Deep learning interpretability: We focus on visual interpretation for deep convolutional neural networks (DCNNs) in image analysis, mainly in image classification. Interpretation of their internal network mechanism has been increasingly important, while the network decision making logic is still an open issue. We first give the interpretation of DCNNs from 3 levels (network layer level, network channel level, and relationship between layers). Further, to have a more comprehensive interpretation, we propose the CHAIN interpretation to explain the DCNN network bottom-up decision-making process in a hierarchical inference way.

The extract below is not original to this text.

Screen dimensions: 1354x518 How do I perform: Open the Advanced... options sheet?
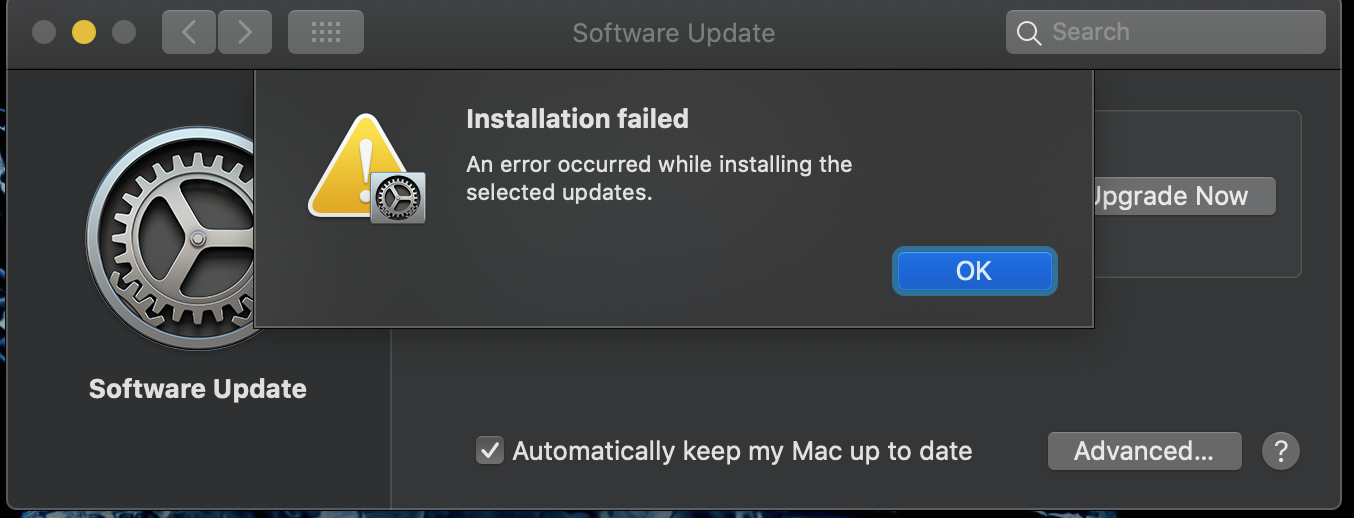(x=1144, y=451)
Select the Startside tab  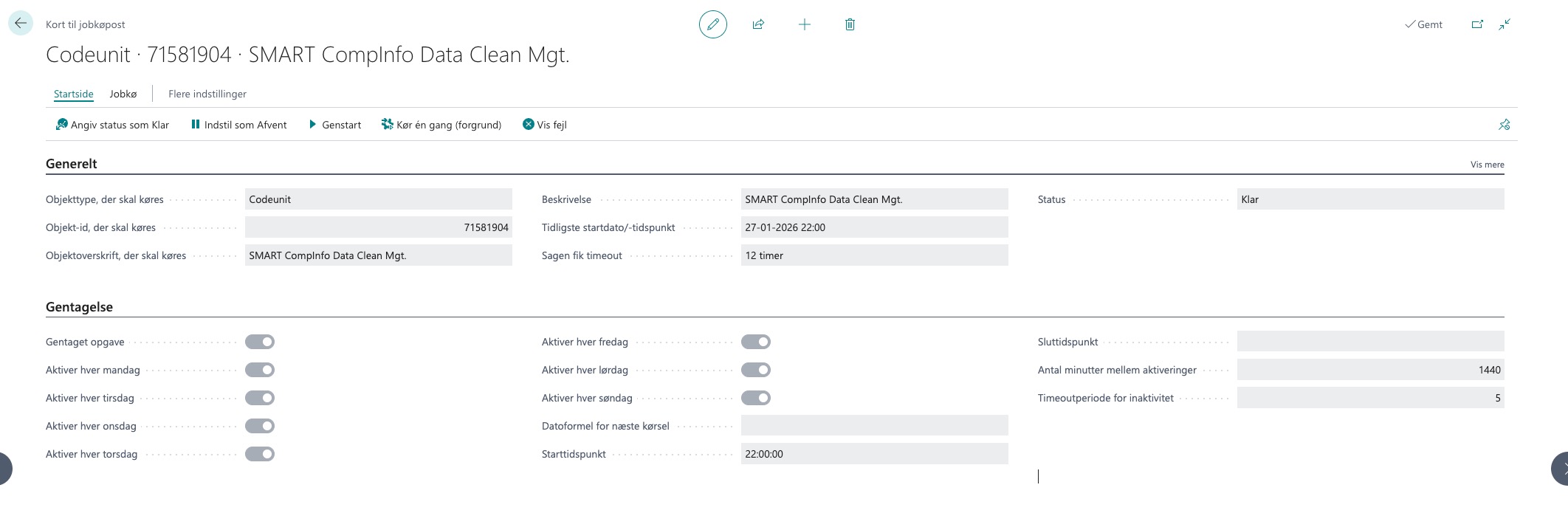[x=73, y=94]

Deep learning with Limited Annotation Budget (transfer learning, partial annotation): Fully annotating a largescale dataset is an arduous and expensive task. Also, for some specific applications (e.g., medical problems), annotations could be ambiguous or unavailable. Our goal is to make use of the limited annotation information in a more efficient way. We mainly focus on the following two strategies of efficiently utilizing the limited annotations: unsupervised transfer learning and partial annotation learning.
3D Human Pose Estimation from Monocular Camera: Our goal is to train a deep learning network that outputs 3D human keypoints given a monocular image. We develop advanced weak-supervision frameworks to improve the performance of reconstructing 3D human poses from 2D images in real applications (e.g., Parkinson Disease patient monitoring).
Adversarial Deep Learning in Digital Image Forensics: This gives a brief review of my group's research efforts in the intersection of deep learning and digital media security -- adversarial deep learning, including both adversarial attacks and adversarial defenses. Deep learning has achieved state-of-the-art performances in many applications. Unfortunately, both digital images and current deep learning models are vulnerable to manipulations and attacks, giving rise to security, privacy and reliability issues in practical applications.
Deep learning for medical image analysis: During the last few years, deep learning has rapidly become popular for medical image analysis, including classification, object detection, segmentation, registration, and other tasks. A few example studies in our group include skin image analysis, 2D/3D medical image registration, image retrieval and US-based cancer classification.
Neural connectivity modeling: We have made pioneering contributions to fMRI brain connectivity modeling. Our recent group members continued on the brain connectivity modeling and cortico-muscular Interactivity directions, and extended the research into noninvasive treatment of Parkinson’s disease using Galvanic Vestibular Stimulation (GVS).